Отвлек Лукина от дум возникший из темноты Анатолий Парамонов.

– Всё, комиссар, первый поезд ушел. Без шума, конечно, не обошлось, но… Сейчас наш черед.

– Анатолий, а эти нерусские кто, что в охране стоят?

– У меня, Володя, только десяток бойцов преданных. Мало. Вот Белобородов и отдал еще десяток. Мадьяры они. Пленные, перешли на сторону советской власти. Этот вон, Бела кличут, у них командир. Чистые звери, в Невьянске на днях восстание было эсеровское, так мадьяры эти резали всех без пощады, на штыки десятка два народу подняли. Вот после этого у Уралсовета на хорошем счету. Дали нам Белу этого, у него еще фамилия такая, французская, что ли… А, Франкль, вот. Не должны подвести, их тут мало, если что – с Урала далеко не уйдут, поймаем – и в расход. Ну что, с Богом?

– В Бога веруешь?

– Так, к слову пришлось. Поехали?

– Давай, трогай.

– По вагонам, сучьи дети! Ткни машиниста штыком, чтоб погонял!

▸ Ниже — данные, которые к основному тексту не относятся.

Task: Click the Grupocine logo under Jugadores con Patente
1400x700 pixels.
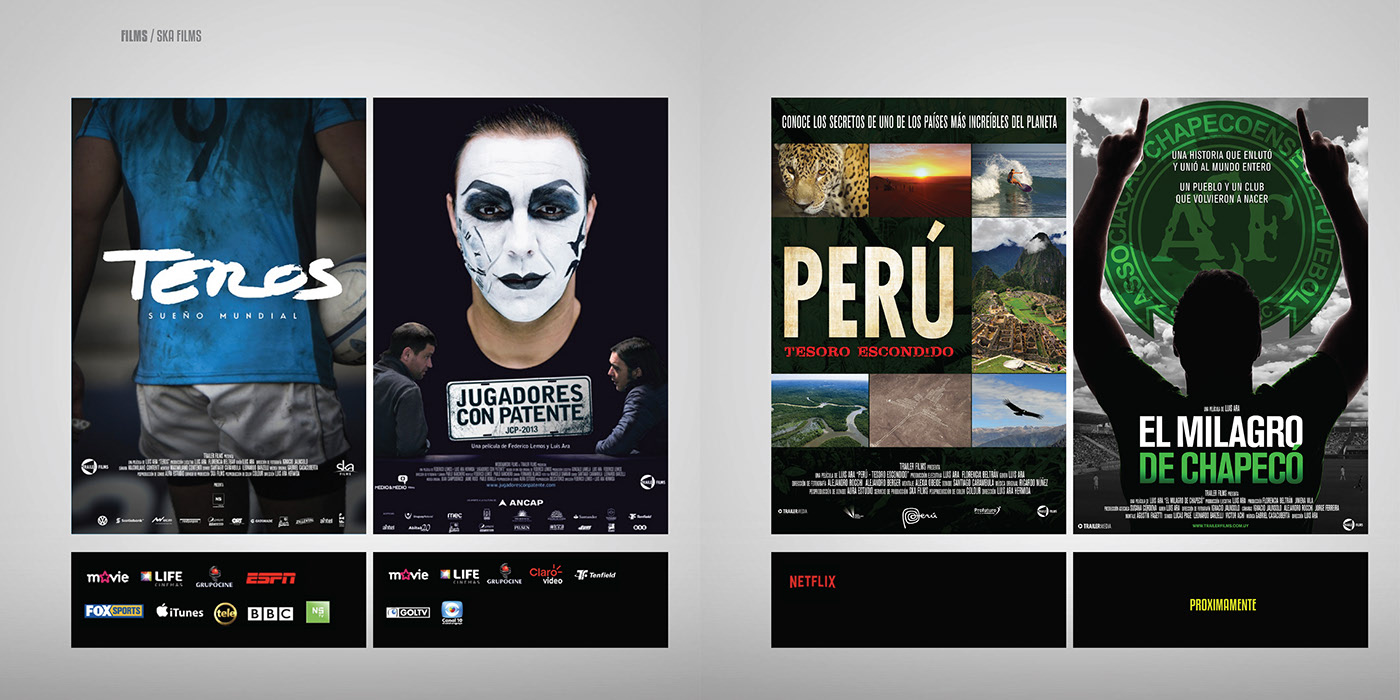Action: 505,575
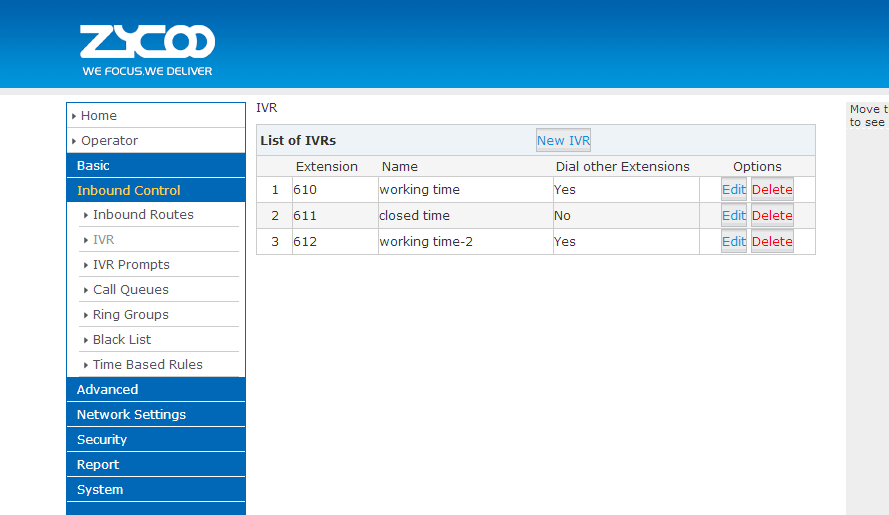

Все залезли в пассажирский вагон, прицепленный к товарному, охрана подсела к пулеметам. Маленький состав тронулся, брякнув сцепками. Вперед, на Пермь.

* * *

Пять человек по сигналу Коромыслова верхом выдвинулись на Кунгур. Дабы не смущать население, преимущественно шли по лескам вдоль Сибирского тракта. Сигнал поступил поздно, поезд уже выехал, и Василий Андреевич не успевал, максимум что мог – перехватить у Кунгура. Шли на рысях, к вечеру были уже у Белой горы. Лошади утомились, и штабс-капитан Круглов решил именно тут свернуть к железной дороге, благо местность была лесистая и холмистая. У насыпи залегли, пожевали хлеб, запили водой. Коней стреножили и, не распрягая, выпустили на опушке, поручика Иванцова отправили слушать рельсы.